Bu hikâyenin sonu ne mi olur? İbrahim, eserine Güz Bakışı adını verir ve o güzel öykü, ki İbrahim’in ulusalda yayımlanan ilk eseridir, birkaç ay sonra Yedi İklim’de yayımlanır. Arkası da gelir, yeni dergiler, yeni öyküler, yeni yayımlanmalarla.
Bir Sihırbaz değil elbette İbrahim. Sitemkâr da değil kimseye. Nereden Bileceksiniz siz İbrahim’in Deliliğe Tevbe etmiş biri olduğunu, Şeker Gibi Bir Teklif alınca, Yağmur Öncesi, artık Gülsün Talih’im benim de diyerek, kalbinde bir yığın Ukde, içindeki Bir Güzel Adam’ın peşine düşüp elinde Kabahat Sende Çiçeği, sevdikleriyle günbegün muhabbet ettiğini, içtikleri Kahve Bahane.

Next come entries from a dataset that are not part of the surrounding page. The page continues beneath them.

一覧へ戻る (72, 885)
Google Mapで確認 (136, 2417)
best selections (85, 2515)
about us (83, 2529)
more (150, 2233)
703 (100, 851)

İtalik yazdıklarım, bizim İbrahim Gürel’in 2025 Ağustos’unda Çıra Yayınları’ndan Şakir Kurtulmuş dostumun editörlüğünde çıkan, üçüncü öykü kitabı Bir Gün Elbet’teki öykü isimlerinden bazıları. Tebrikler İbrahim. Teşekkürler Şakir. Var olasın Çıra.
Biliyordum, tanıdığım gün anlamıştım. Bu İbrahim Gürel, Bir Gün Elbet, iyi bir öykü yazarı olacaktı. Adımın Fahri olduğu kadar, emindim bundan.
Oldu da. Nice güzel öykülere İbrahimciğim. Ve kitaplara.